Director and writer Christopher Nolan may be well known for his high concept blockbusters, but for me he’s also responsible for some of the most exciting action sequences Hollywood has produced in the last 15 years. From the adrenaline pumping vehicular chase in The Dark Knight, to the zero-gravity fight scene in Inception, Nolan’s insistence on filming these sequences for real rather than with a green screen means not only will they never get old, they’ll also likely never be replicated. For all the attention Nolan gets for his concepts and style of directing, it’s rarely mentioned how much he clearly understands the art of action, and his insistence on doing it right is to be admired.

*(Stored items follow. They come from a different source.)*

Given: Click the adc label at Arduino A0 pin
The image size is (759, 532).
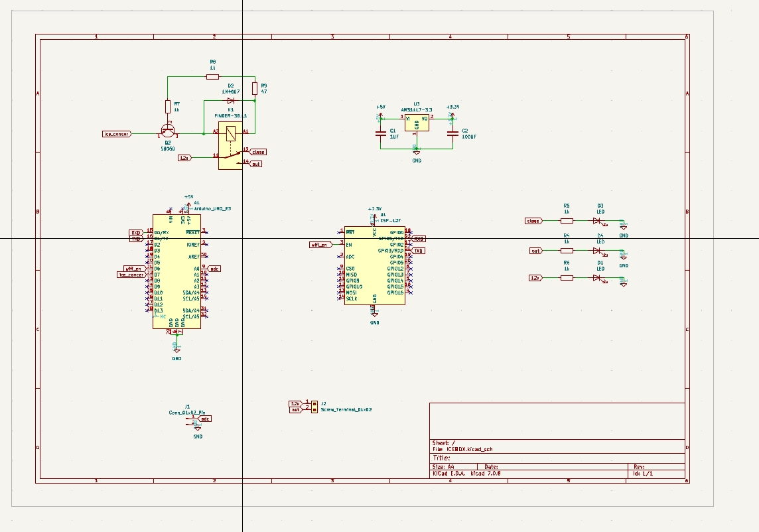Looking at the screenshot, I should (x=214, y=269).
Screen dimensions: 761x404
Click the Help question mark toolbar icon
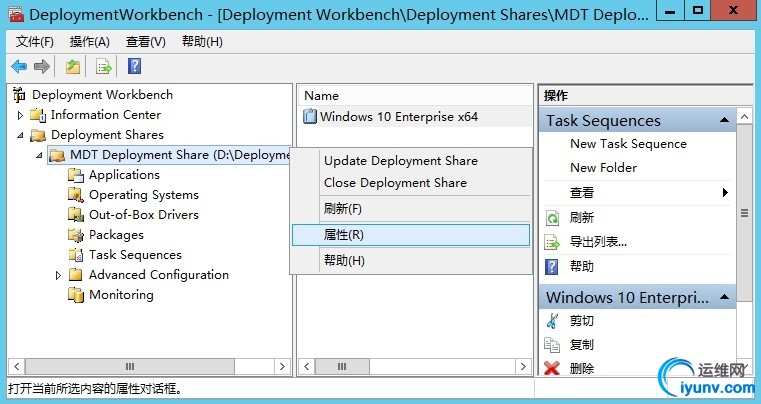[x=134, y=67]
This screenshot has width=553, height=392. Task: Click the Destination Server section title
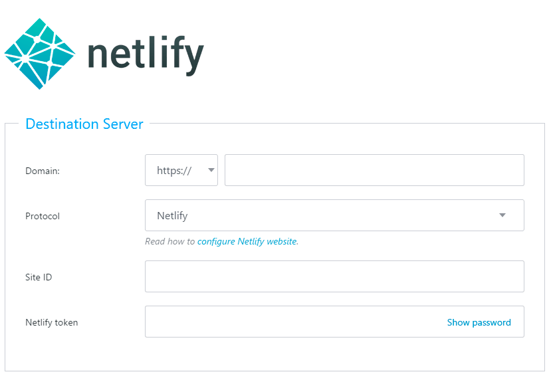click(84, 124)
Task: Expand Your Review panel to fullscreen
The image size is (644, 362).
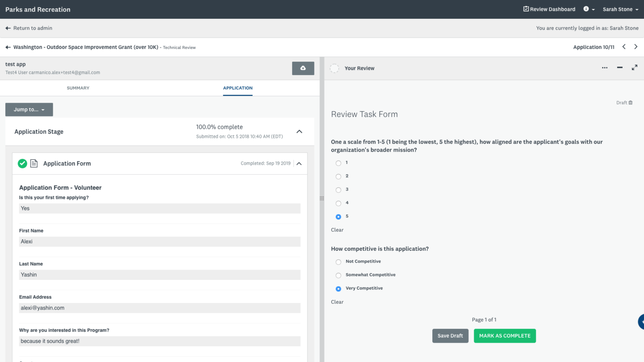Action: point(634,67)
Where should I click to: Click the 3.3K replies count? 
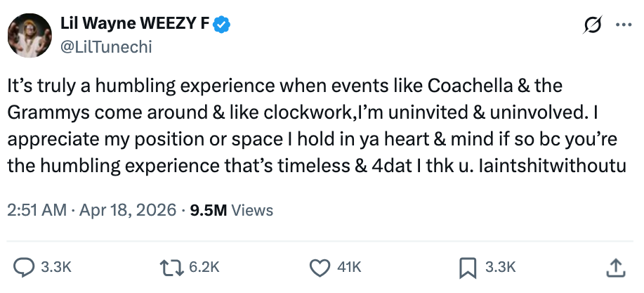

After helming the 2017 historic war epic Dunkirk, in 2020 Nolan returns to familiar territory with Tenet. The last time the director did sci-fi was in 2014’s Interstellar, however Tenet most closely shares its DNA with Inception, in that it mixes high concept sci-fi with action. Only this time instead of dealing with dreams, the focus is on the theory of time inversion. What is time inversion? It turns out certain pieces of radioactive material found in the former USSR have the ability to move backwards in time, be it for a few seconds or whole years. Enough artefacts made from said material have been found in the present to indicate that, at some point in the future, a war (worse than a nuclear holocaust apparently) will wipe out humanity. It’s up to a secret organisation known only as Tenet to figure out who in the present is controlling things from the future, and save the world.

Much like Peninsula was flagged as the production to bring audiences back to the cinema in Asia (thanks to the 2020 COVID-19 pandemic, in case time has inverted and you’re reading this in the future), so Tenet was marketed as the western equivalent, and for this reviewer at least, it worked. Nolan’s latest certainly succeeds in being the ultimate distraction, coming with a script so filled with pseudo-scientific exposition it’d make The Matrix Reloaded blush. On the receiving end of much of this exposition is our main protagonist, who in the meta-move of 2020, is known only as The Protagonist. Played by John David Washington of BlacKkKlansman fame, as a heroic secret agent who (almost) meets a grizzly end when a mission goes wrong, he’s given a 2nd chance when recruited to a (even more) secret organisation who’s job it is to save the world.

Washington finds himself partnered with Robert Pattinson (The Batman), who steals the show whenever he’s onscreen, despite having to work with a cruel script in which the organisations secret code is the phrase “We live in a twilight world.” Pattinson makes the character work, despite often acting more as a means to dump exposition than anything else. If you’ve never heard of a temporal pincer movement, Tenet is the place to get educated, meaning some viewers will leave with an array of new vocabulary to try out in day-to-day life, or feel like their brain is melting. Washington and Pattinson make for a likeable pair, and soon they’re globe-trotting around the world attempting to piece together various clues which will lead to their target. We get a reverse bungee jump in Mumbai (an actual reverse bungee jump, nothing to do with time inversion), and a thrilling heist of a secretive storage facility in Oslo to secure a piece of art.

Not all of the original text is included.